From then on, the lectures and sessions just got harder and harder, it was the start of 3.5 days of the most intense biomedical and biochemistry lessons I have ever had to do. Friday, Saturday and Sunday was packed with lectures by the heroes of biomed; Dr Sidney Baker, Dr Jeff Bradstreet, Dr Kenneth Bock, Dr Anju Usman, Dr Bryan Jepson, Dr Dan Rossignol and many many more. Everywhere I turned, there was another familiar and famous name next to me. I also had a chance to catch up with Dr Mark Westaway, he is now doing full-time research with Dr Martha Herbert in Harvard for the prestigious TRANSCEND project. I made many new friends, mothers just like me and caught up with old friends too. I had a chance to talk to others who are part of the biomed community, namely compounding pharmacists, biochemists and speciality supplement manufacturers. I met many great mothers from TACA, they are generous with their time and advice. These women are strong and inspiring, no wonder their children are recovered.
Understanding biomed and medical treatments are especially difficult for me as I have never had a head for the sciences. During my high school years, I scored well enough in my SRP to be placed into the Science Stream. But halfway during Form 4, I kept failing Chemistry, Physics and Biology and my mother decided to move me to the Arts Stream. There, I thrived and did well in my studies. So, if I continously failed high school science, how was I going to learn all this? But the desire and motivation to learn this time was far far stronger than 20 years ago. The health of my 2 girls were at stake as well as a great deal of money invested. I had to make sure that I did my best and come back with at least something to show for it.
I came back not only armed with more knowledge on treatments, but also empowerment and strength. It is rare for an Autism Mum be part of the crowd, we are usually the ones hovering on the edge of society and social function because our kids behave atrociously in public. Our choices on how to treat our kids are often questioned, we face censure and judgmental opinions often as others feel that they know what is best for our kids. We are known as Autism Moms, a label I both dislike but am proud of. Here at the conference, WE are part of the norm, everyone I sit next to understands what I’ve been through, everyone I speak to doctors and parents alike do not treat me like an overanxious mother. Even amongst Autism Mums in Malaysia, I often felt isolated because I chose to do biomedical treatments for my child. However, now I’m blessed to have made many close friends as more and more parents are doing biomedical intervention in Malaysia. They are in the unique position of not only being an Autism Mum, but they too are Autism Biomed Mums.

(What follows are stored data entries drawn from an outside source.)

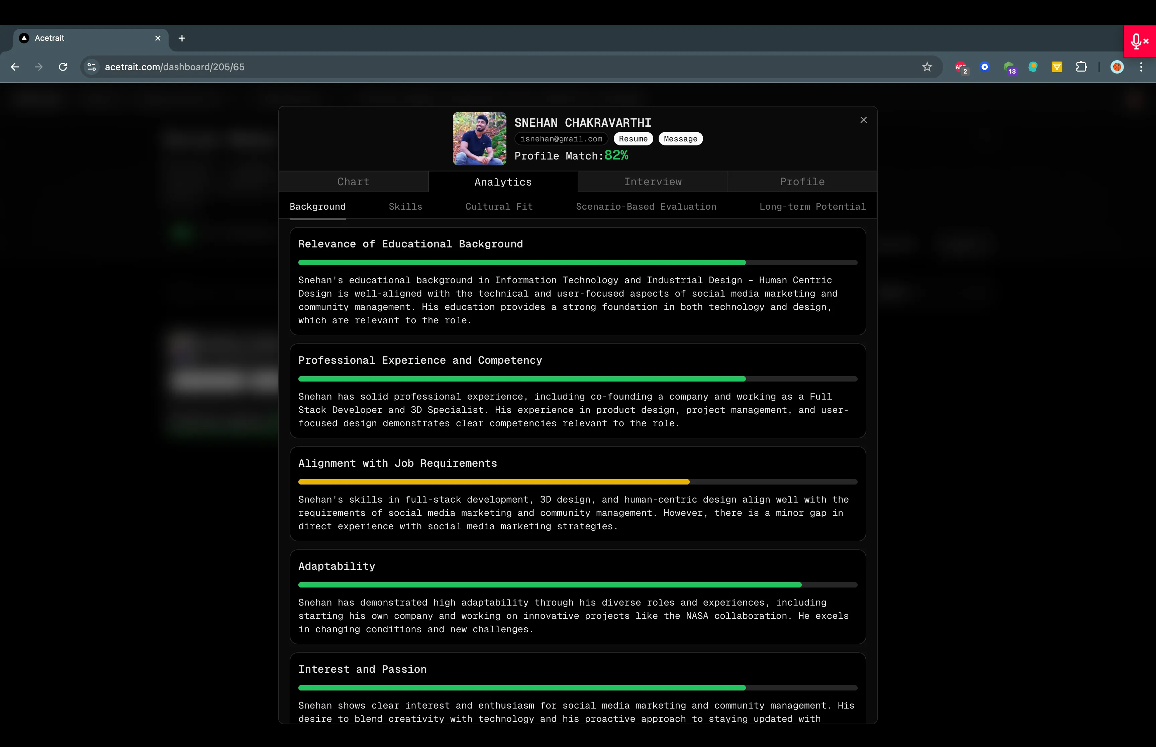Viewport: 1156px width, 747px height.
Task: Click the bookmark star icon in address bar
Action: (927, 66)
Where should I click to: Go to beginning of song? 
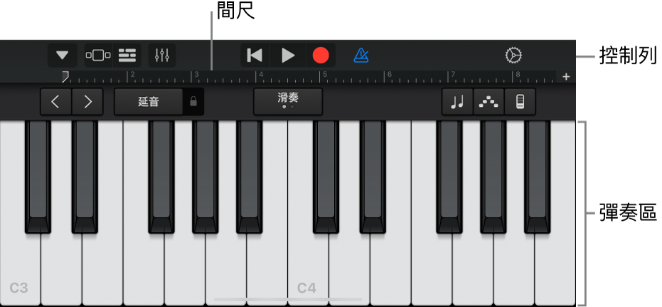(x=255, y=56)
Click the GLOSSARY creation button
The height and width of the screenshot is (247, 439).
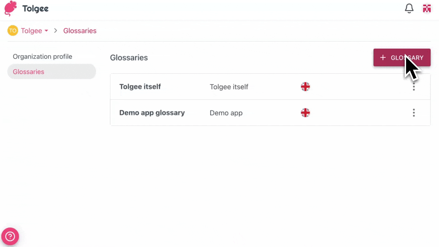402,58
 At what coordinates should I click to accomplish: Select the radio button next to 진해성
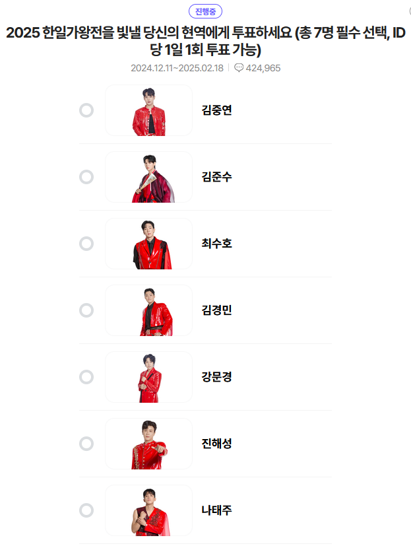click(x=86, y=444)
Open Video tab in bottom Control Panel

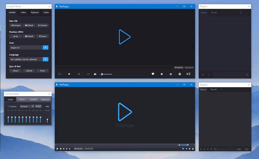22,100
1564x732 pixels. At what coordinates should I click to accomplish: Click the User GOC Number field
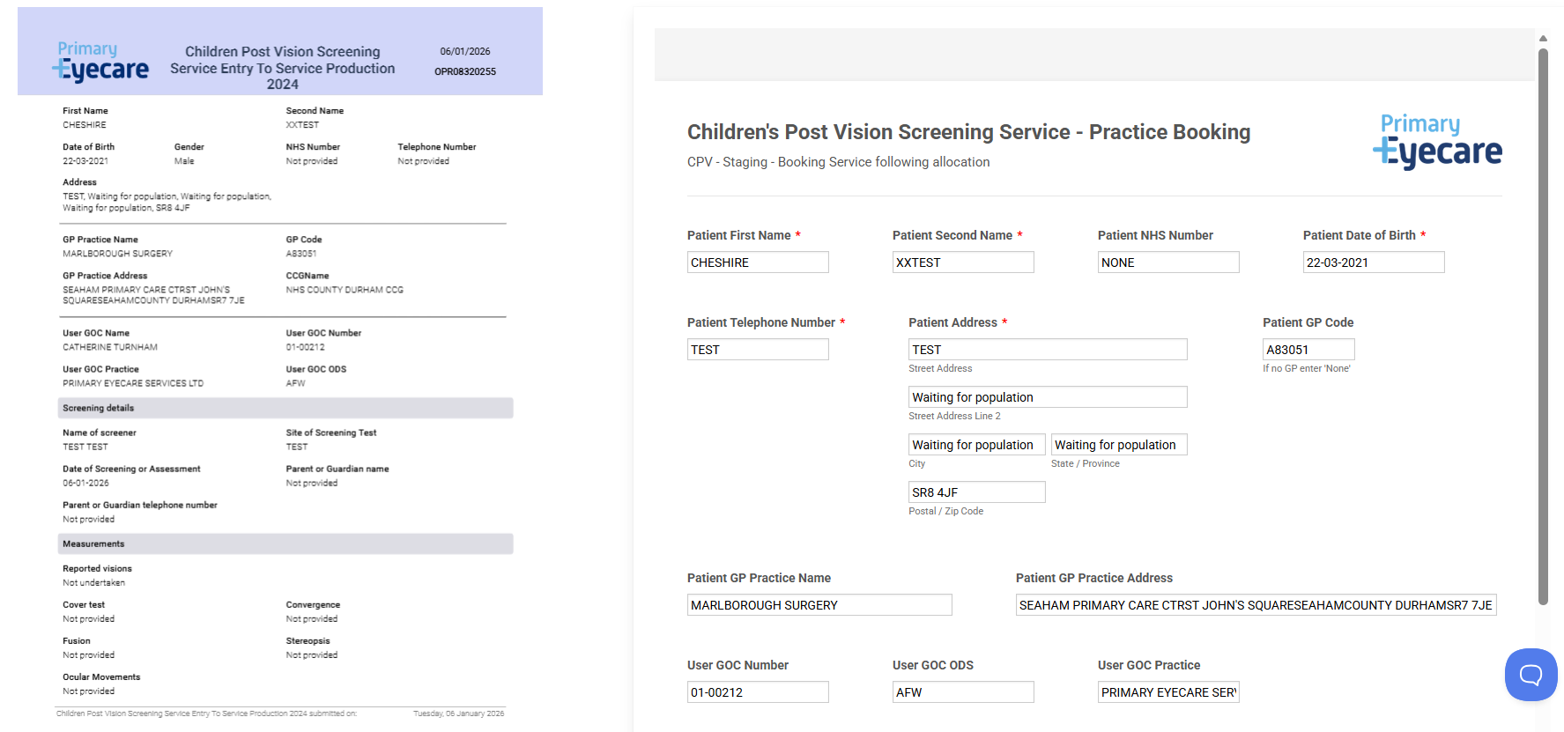tap(757, 692)
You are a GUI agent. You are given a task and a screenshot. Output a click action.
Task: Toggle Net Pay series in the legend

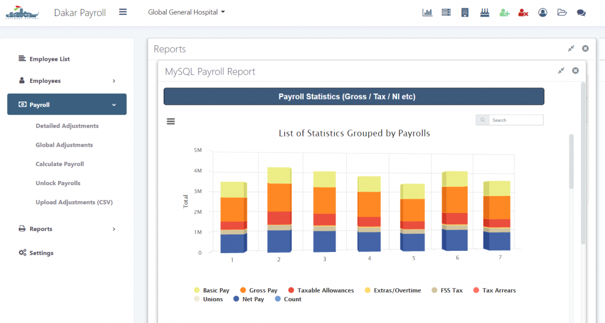249,299
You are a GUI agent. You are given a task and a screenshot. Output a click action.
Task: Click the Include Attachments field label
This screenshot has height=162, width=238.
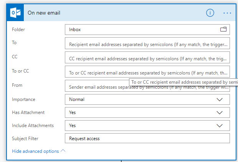pyautogui.click(x=33, y=126)
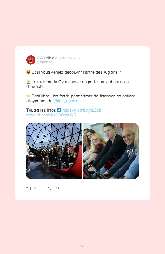Click the page number 119
This screenshot has width=165, height=254.
pyautogui.click(x=82, y=247)
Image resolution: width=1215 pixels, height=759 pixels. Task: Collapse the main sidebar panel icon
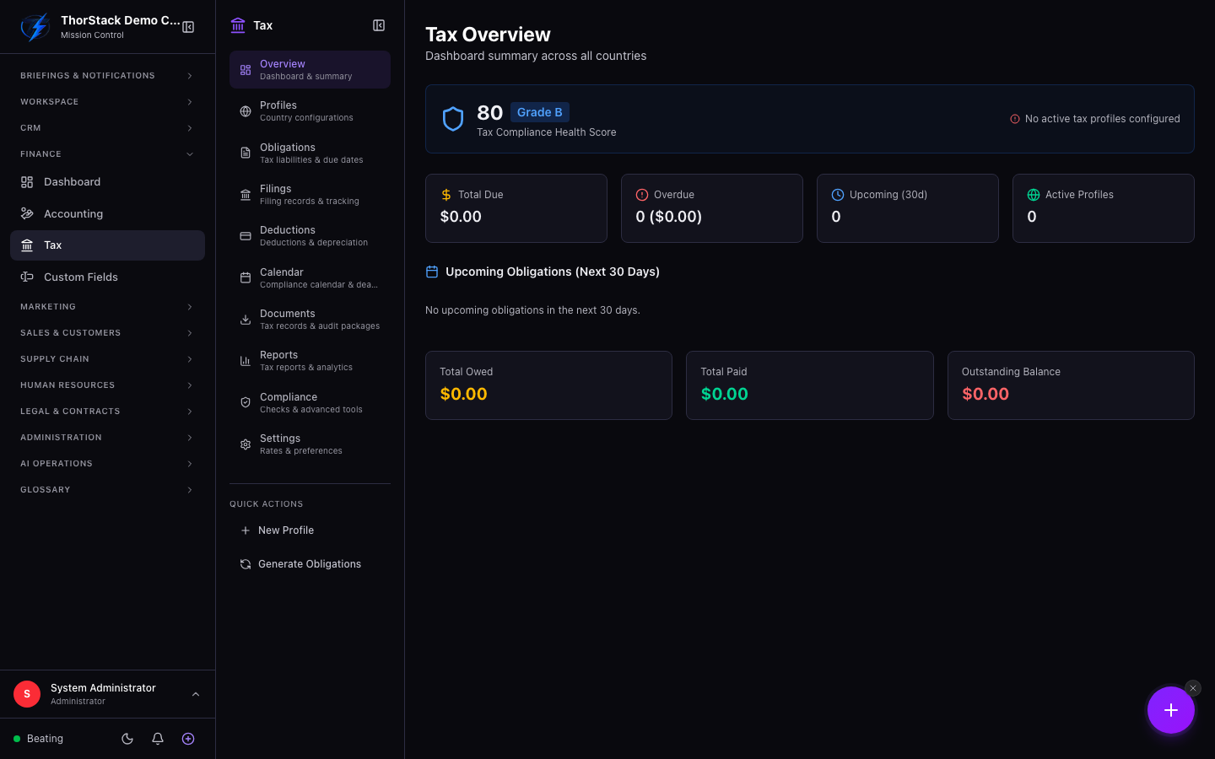[188, 27]
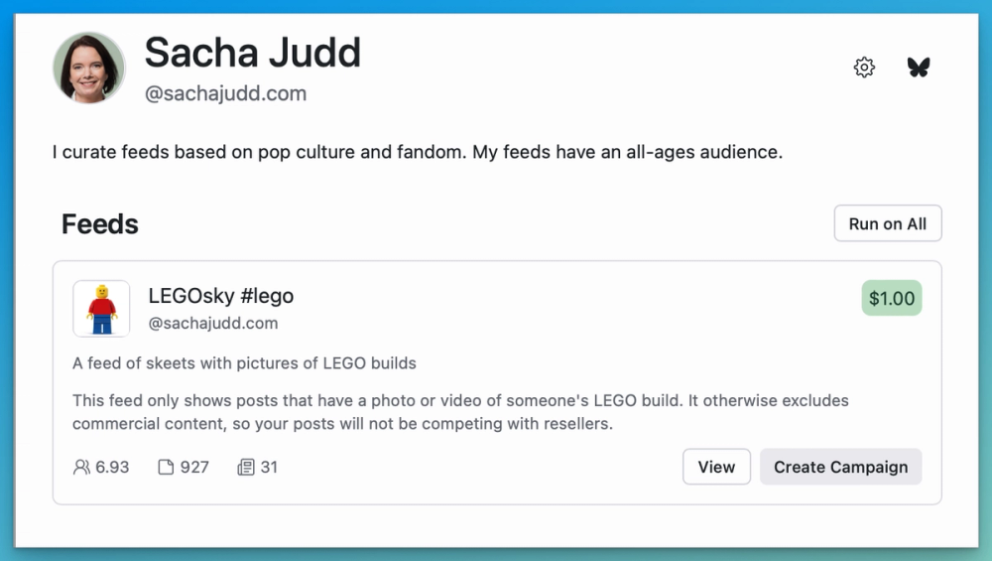Image resolution: width=992 pixels, height=561 pixels.
Task: Click the users icon beside 6.93
Action: (x=81, y=467)
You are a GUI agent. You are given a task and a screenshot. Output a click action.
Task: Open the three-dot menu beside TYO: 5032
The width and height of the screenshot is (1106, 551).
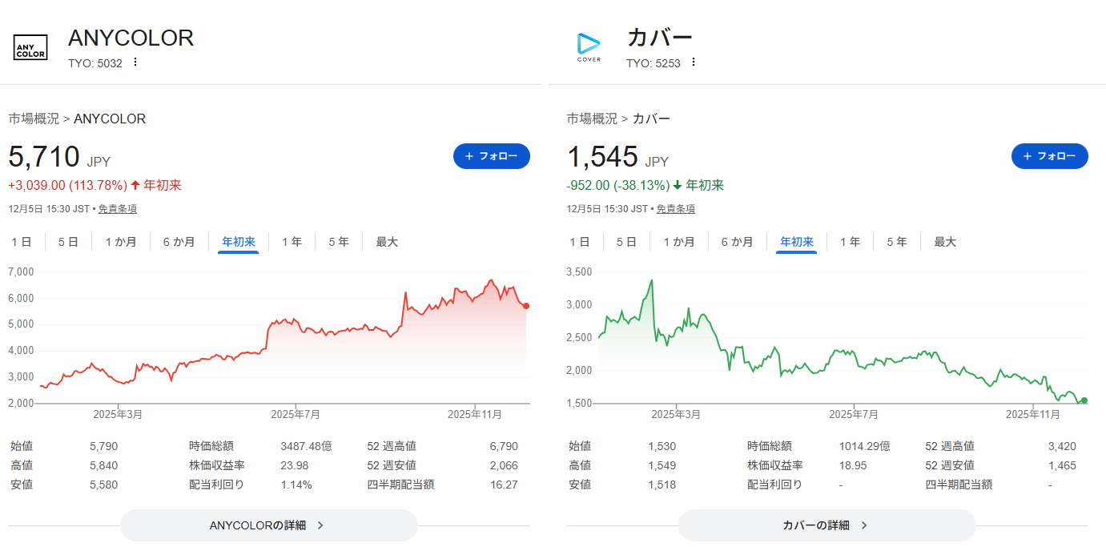pos(135,62)
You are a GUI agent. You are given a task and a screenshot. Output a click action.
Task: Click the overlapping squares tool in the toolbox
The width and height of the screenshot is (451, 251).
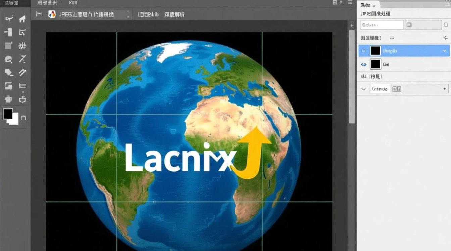click(x=8, y=86)
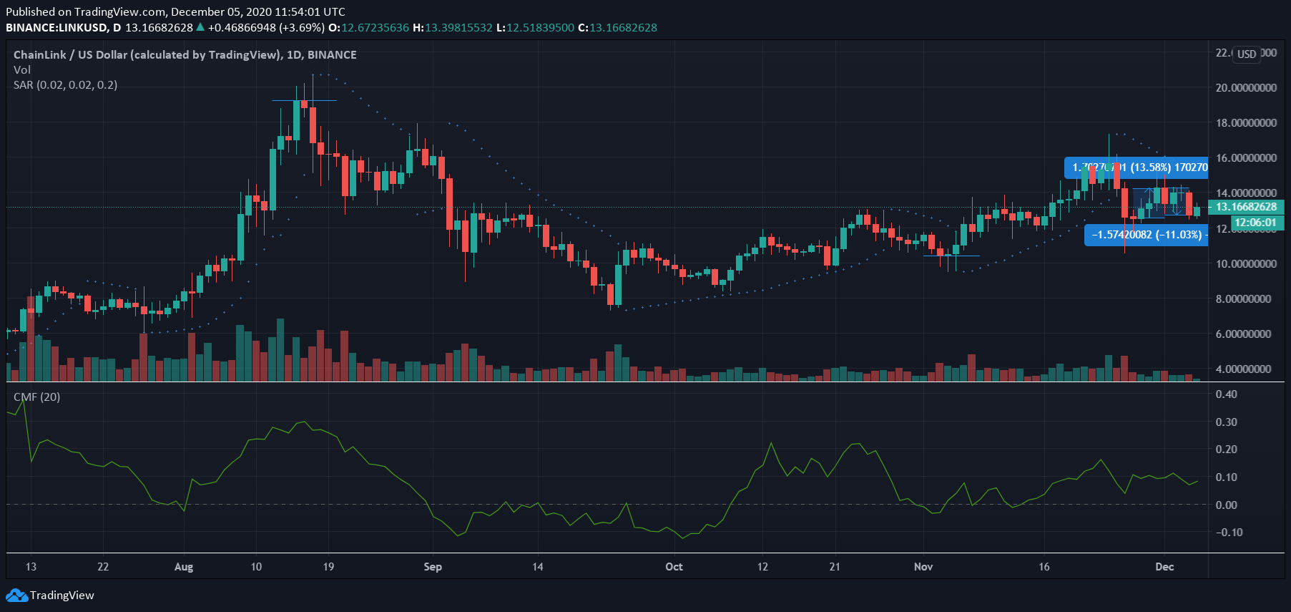The width and height of the screenshot is (1291, 612).
Task: Click the bar countdown timer 12:06:01
Action: [1255, 223]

They understand the excitement I felt at acquiring a painting by Mark Rimland, they understand it when I say that I got to bring a piece of Dr Bernard Rimland into my home. They shared in my happiness when I managed to get consults with Dr Kyle Van Dyke. They shared in the excitement when I spoke of talking to Dr Jeff Bradstreet, when Dr Sidney Baker took the time to answer my questions, of bumping into Dr Kenneth Bock every day at the conference. They understood of how I jumped for joy when my shipment of MB12 and DMSA arrived at my hotel. And they understand why I would go to great lengths to keep seeking answers for my children.
Our mother’s instincts is a gift that all mothers have, so use it wisely. Keep on going, don’t stop looking for answers for our kids, travel across oceans if need be. Act with bravery, courage and caution my friends.